More trust in parents as experts for their children!

It is time for parents to be trusted again! With the general compulsory schooling, parents are denied the status of “expert for their child” and their role as caregiver and educator is subject to immense devaluation. They don’t receive trust, even more they receive a high degree of distrust. 

All parents are under the general suspicion not being able

to guarantee education for their children! 

Progressive Germany? At this point probably not!


In Germany, parents are convicted and fined if they decide to teach their child at home. Where the child feels most comfortable. In this case, the state is acting on its own behalf “for the good of the child”.
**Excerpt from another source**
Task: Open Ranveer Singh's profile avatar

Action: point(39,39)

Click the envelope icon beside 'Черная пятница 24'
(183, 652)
But what if it is not for the child’s well-being to go to school? 

Basically, parents are implied that they are not able to fulfill their parenthood and the government has to take over the role as an expert for their child’s education. Designing the education of the child is a parent’s right – not primarily the right of the government!


Structure of homeschooling – A proposal of reconciliation, a proposal for solving the problem how to overcome worries and anxieties

I am sure some of my words did upset a few people, so I would like to make a proposal for reconciliation at this point. For those who are not upset, but still skeptical, I have the following solution to reduce their worries: 


In most countries, where home teaching is permitted, the topics or subjects that need to be taught are given by the state or curriculum. They MUST be taught – whether at school or at home.
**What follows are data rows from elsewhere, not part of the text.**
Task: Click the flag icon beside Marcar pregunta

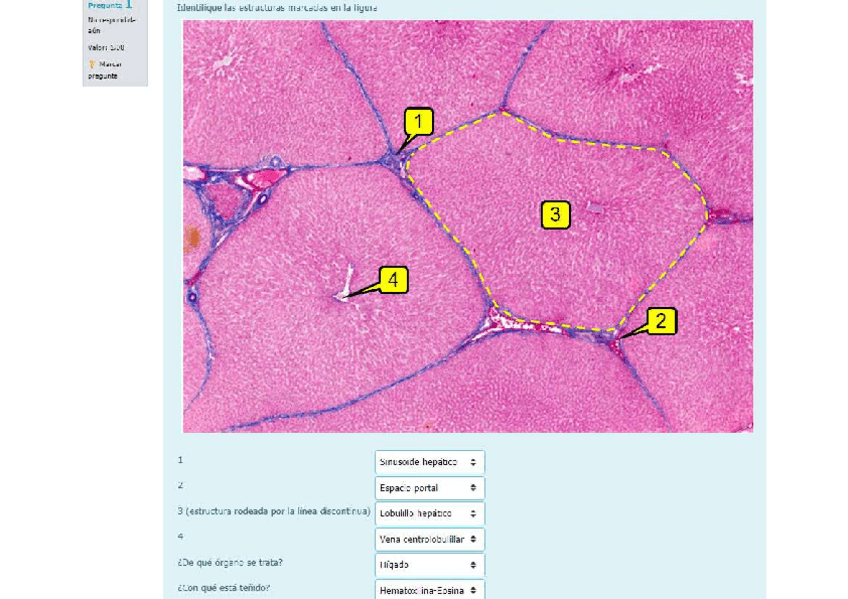Action: pyautogui.click(x=92, y=64)
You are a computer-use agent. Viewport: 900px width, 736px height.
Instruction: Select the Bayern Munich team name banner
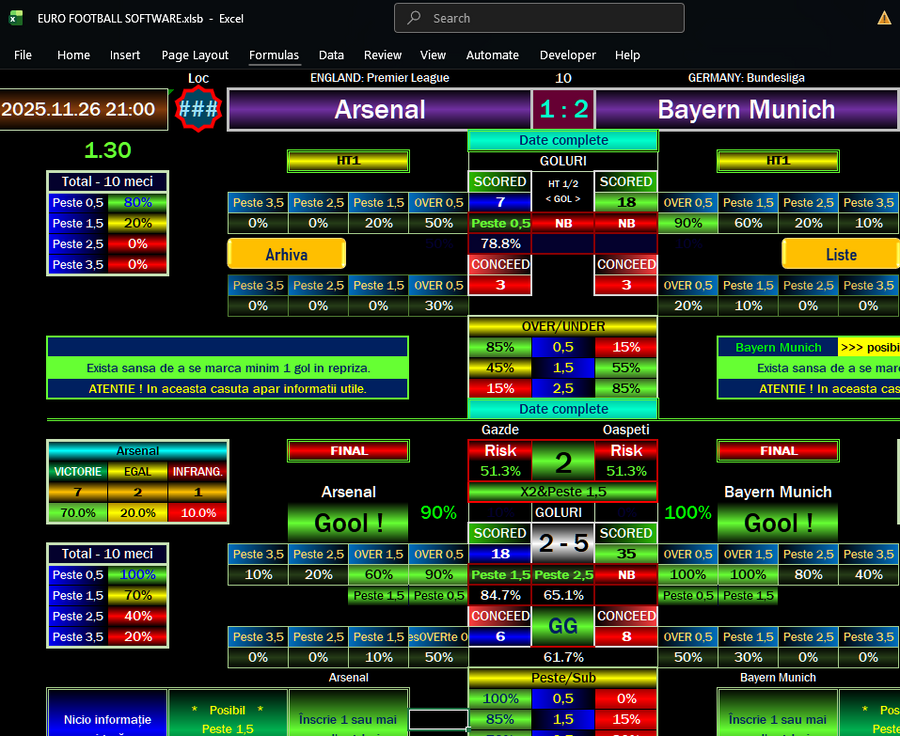746,110
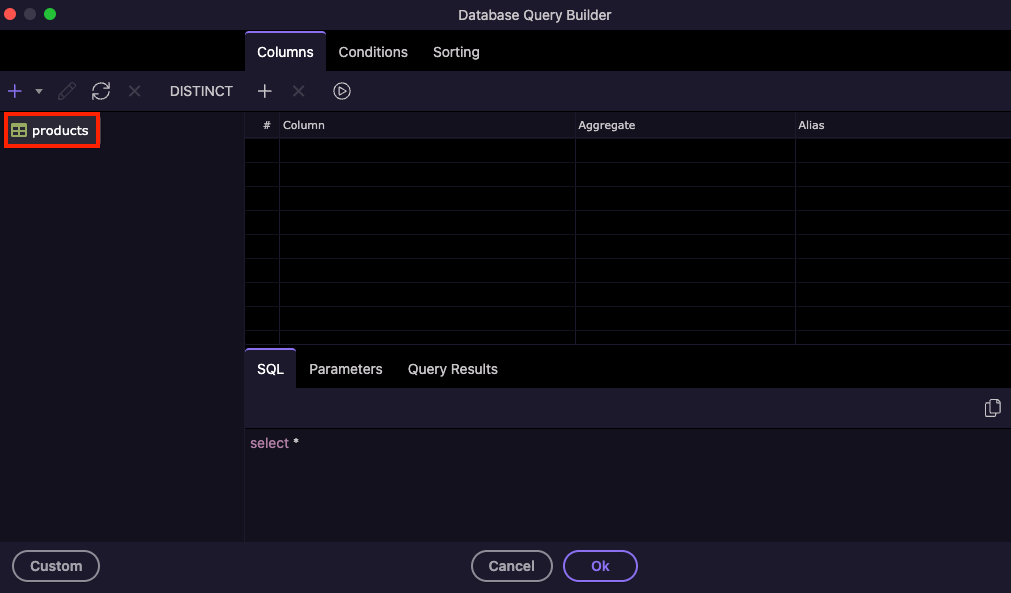View the Query Results tab
Viewport: 1011px width, 593px height.
[452, 369]
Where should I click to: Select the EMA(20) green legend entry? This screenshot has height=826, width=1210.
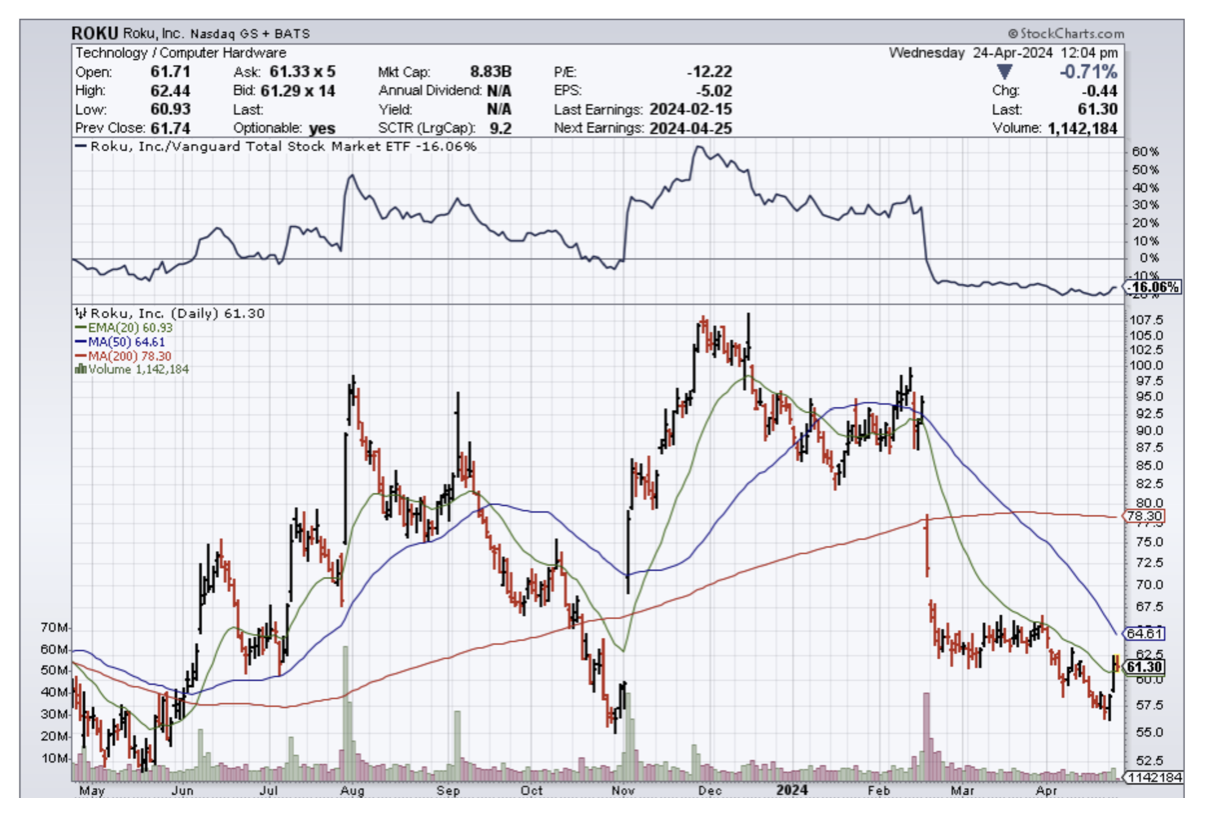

But the main difference is the following: 

I always imagine it like a construction kit system.


What you built with the blocks will be developed by the child and his learning companion together in the learning process. For that differently colored building blocks (subjects) are put together, reorganized, connected, some will be taken out because it was not yet the right place for the block, and later added again (learning methods).

Some towers are larger, some smaller (interest and needs of the child); for some towers the child needs one day, for others three months (learning time); there are triangular (math), quadratic (language), round (natural sciences) blocks and the child decides how and where these blocks are applied and placed. Sometimes they will build indoors, sometimes outside in the backyard, sometimes in the library, sometimes on the farm (learning environment).


At school the tower is already given.

The student gets a photo of the finished tower and

has to reproduce it in a certain time. 


Control mechanisms

To prevent “abuse”, some countries have set up different control systems that give the state the power to decide who is able to teach their children at home:

In New Zealand, for example, parents have to be able to plan an entire school year, complete forms, and show that the learning conditions in the regular school are not conducive to the child.

Also, checking the learning situation (by visiting the families at home) is not uncommon. 

In most countries, learning results are reviewed. At different times students have to submit their edited documents and get marks.



Why is it so important to discuss the subject of “homeschooling”? 


More and more parents and children report their dissatisfaction about the current school system. In the LBS children’s barometer, school is referred to as stress factor No. 1 (Source: 

Sure, school was for some already annoying twenty years ago. However, it is obvious that the number of primary school children with psychosomatic illnesses (eg back pain, headaches) and mainstream diagnoses such as ADHD have increased. 


This discussion is important for parents and their children who want to have a choice. They SHOULD HAVE the choice to decide which way of education is best for their child. They should be given the opportunity to help shaping and designing the educational process, to respond to the needs and interests of their children and to support them individually. 


The majority of parents in Germany probably do not want to teach their children at home. But what about those who do? These parents depend on the support of all parents!


So dear Germany, start your journey! It is time!


Yes, general schooling is outdated.

And yes, homeschooling is an alternative to the current school system that we should consider!